PEKİN, DİASPORANIN PEŞİNDE
Türkiye’de yaşayan Uygur Türkleri ise bu anlaşmanın kanunlaşma ihtimali nedeniyle tedirgin. Independent Türkçe’nin haberine göre Çin, yurtdışında, özellikle Türkiye’de yaşayan Uygur Türklerini ‘terör’ suçlamasıyla mercek altına almış durumda.
Kanun teklifi yasalaşırsa, Çin’in gıyabında mahkum ettiği Uygur Türklerini, Türkiye Pekin’e iade etmek zorunda. Pekin’de imzalanan anlaşmanın ‘iade etme yükümlülüğü’ başlıklı birinci maddesinde şöyle deniliyor:
“Taraflardan her biri, bu anlaşma hükümleri uyarınca, diğer tarafın talebi üzerine, kendi ülkesinde bulunan kişileri, haklarında ceza soruşturması veya kovuşturması yürütmek ya da bir cezanın infazı amacıyla birbirlerine iade etmeyi taahhüt eder.”
+ + + + + + +
■ **Yapmanız gerekenler**
1: İade anlaşmasıyla ilgili metne göre şu soruları yanıtlayın:
(a) Çin'in Uygur Türklerini mercek altına aldığı haberi hangi yayına ait?
(b) Anlaşma hangi şehirde imzalanmış?
(c) Anlaşmanın birinci maddesinin başlığı nedir?
2: İade anlaşmasıyla ilgili metnin "PEKİN, DİASPORANIN PEŞİNDE" sözleriyle başlayıp "altına almış durumda." sözlerine kadar süren kısmını aynen yazıya geçirin.
Bundan sonraki satırlar başka bir kaynaktan alınmıştır.
+ + + + + + +
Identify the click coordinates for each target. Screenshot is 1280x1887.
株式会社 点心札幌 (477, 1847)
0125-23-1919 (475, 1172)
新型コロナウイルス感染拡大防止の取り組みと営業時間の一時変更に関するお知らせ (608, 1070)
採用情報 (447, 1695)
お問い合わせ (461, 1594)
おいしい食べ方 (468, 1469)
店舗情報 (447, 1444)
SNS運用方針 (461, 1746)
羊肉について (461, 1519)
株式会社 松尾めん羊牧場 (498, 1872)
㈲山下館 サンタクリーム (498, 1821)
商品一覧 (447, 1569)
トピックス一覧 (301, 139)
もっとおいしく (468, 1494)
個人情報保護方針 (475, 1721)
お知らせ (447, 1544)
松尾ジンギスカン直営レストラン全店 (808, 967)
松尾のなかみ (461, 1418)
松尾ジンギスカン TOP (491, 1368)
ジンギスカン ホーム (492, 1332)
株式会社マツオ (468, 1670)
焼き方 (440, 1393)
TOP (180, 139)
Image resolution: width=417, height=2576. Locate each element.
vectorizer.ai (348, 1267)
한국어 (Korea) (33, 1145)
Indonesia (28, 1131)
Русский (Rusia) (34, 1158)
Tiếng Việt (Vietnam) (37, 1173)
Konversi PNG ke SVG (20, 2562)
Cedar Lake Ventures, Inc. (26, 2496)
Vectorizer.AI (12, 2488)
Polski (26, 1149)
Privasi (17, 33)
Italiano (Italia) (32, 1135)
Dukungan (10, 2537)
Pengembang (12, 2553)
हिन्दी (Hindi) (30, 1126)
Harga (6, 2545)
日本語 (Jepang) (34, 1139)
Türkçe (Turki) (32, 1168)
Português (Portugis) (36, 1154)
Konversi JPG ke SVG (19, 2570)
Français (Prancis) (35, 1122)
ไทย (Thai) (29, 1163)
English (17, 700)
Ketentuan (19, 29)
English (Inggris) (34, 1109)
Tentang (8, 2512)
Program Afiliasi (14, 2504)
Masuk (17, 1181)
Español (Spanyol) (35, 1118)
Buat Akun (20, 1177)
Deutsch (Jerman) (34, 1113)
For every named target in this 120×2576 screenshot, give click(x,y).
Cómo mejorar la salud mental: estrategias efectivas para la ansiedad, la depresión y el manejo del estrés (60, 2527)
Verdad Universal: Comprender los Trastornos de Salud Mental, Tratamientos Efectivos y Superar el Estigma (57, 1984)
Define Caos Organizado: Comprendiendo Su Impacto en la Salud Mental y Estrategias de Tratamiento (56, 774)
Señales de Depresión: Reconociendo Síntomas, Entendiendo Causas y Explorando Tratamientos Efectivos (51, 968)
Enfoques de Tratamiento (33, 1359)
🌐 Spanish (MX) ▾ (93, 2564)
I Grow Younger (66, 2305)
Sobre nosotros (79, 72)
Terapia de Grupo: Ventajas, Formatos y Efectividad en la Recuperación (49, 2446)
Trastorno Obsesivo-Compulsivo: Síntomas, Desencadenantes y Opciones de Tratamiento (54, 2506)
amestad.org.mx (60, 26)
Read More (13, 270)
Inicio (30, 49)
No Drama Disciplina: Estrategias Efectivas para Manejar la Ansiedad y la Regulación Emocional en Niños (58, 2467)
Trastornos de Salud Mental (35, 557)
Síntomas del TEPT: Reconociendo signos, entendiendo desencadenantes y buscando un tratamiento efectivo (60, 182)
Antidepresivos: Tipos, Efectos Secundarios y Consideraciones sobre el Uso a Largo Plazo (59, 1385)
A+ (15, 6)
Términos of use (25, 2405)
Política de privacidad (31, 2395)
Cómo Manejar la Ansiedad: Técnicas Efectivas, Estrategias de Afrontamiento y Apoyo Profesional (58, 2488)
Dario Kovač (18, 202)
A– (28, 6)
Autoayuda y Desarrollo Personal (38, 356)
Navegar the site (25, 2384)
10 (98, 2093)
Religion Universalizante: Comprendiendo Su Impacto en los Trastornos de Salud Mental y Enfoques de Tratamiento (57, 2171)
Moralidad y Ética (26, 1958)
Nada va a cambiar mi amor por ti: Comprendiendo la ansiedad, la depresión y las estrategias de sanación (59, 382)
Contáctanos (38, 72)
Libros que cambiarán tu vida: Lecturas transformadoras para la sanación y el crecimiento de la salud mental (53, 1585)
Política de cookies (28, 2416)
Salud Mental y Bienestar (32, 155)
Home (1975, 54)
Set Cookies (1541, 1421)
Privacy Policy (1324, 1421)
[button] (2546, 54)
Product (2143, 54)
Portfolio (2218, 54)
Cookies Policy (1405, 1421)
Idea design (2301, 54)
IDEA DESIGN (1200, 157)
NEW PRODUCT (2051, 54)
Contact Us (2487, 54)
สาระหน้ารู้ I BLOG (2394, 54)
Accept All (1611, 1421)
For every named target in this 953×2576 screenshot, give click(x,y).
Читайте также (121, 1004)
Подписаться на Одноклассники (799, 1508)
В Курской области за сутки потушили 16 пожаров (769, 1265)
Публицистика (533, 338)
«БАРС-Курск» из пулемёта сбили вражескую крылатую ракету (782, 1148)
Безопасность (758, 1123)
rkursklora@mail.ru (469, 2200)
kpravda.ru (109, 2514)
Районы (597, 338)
+ + + + + + +
■ **Alıştırma yanıtları**
1:
(a) Independent Türkçe
(b) Pekin
(c) ‘İade etme yükümlülüğü’

2:
PEKİN, DİASPORANIN PEŞİNDE
Türkiye’de yaşayan Uygur Türkleri ise bu anlaşmanın kanunlaşma ihtimali nedeniyle tedirgin. Independent Türkçe’nin haberine göre Çin, yurtdışında, özellikle Türkiye’de yaşayan Uygur Türklerini ‘terör’ suçlamasıyla mercek altına almış durumda.